When we look at images or video or think of outer space scenery most of us imagine and sense of feeling of total void, of darkness, and most of all, of silence. But is this really the case?
Although space is a virtual vacuum, this does not mean there is no sound in space. Sound does exist as electromagnetic vibrations.
In the same way as sound wave resonates inside an organ pipe to create a musical tone, sound waves on a far vaster scale can resonate inside a star. By measuring the frequences of these waves, astronomers can learn about the star´s internal structure.
Vibrations are generated by turbulance on the star´s surface.

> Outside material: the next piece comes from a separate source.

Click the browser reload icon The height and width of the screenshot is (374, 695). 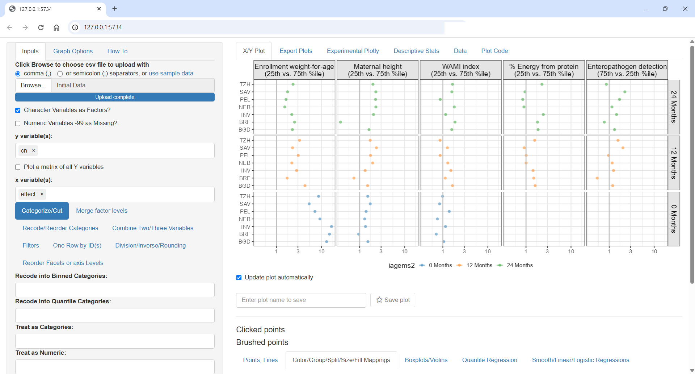point(41,28)
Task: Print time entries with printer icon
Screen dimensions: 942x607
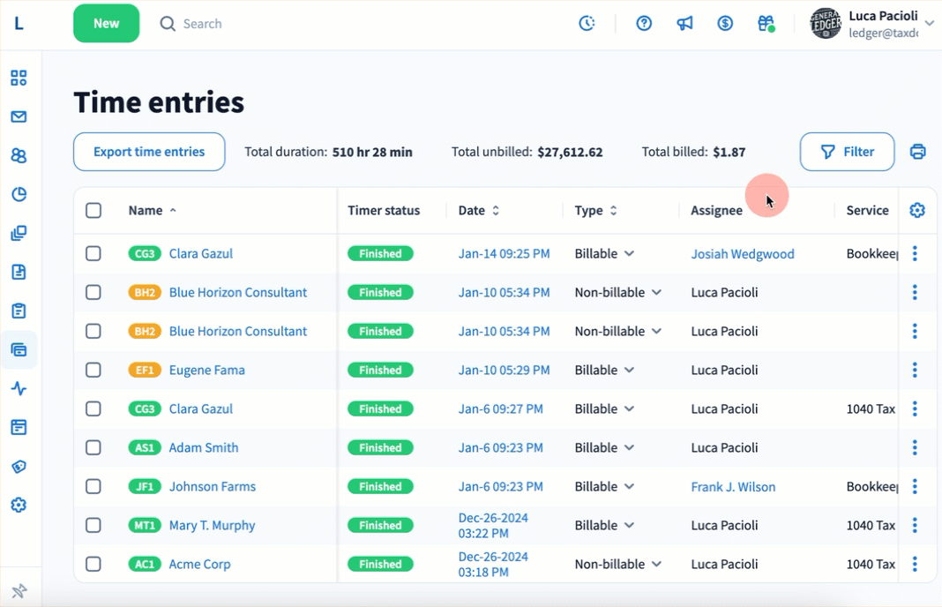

The vibrations penetrate deep into the star´s interior, setting up resonant oscillations at frequencies depending on the star´s size density and rotation.
Atronomers see the oscillations as subtle, rythmic, rythmic changes in the star´s brightness.
Resonant frequencies can vary from one every few minutes in Sun-like stars to one every few hundred days in red giants.
But what about the planets in our solar system?
Through specially designed instruments, the NASA Voyager, INJUN 1, ISEE 1, and HAWKEYE space probes used Plasma Wave antenna to record the vibrations all within the range of human hearing (20-20,000 Hz).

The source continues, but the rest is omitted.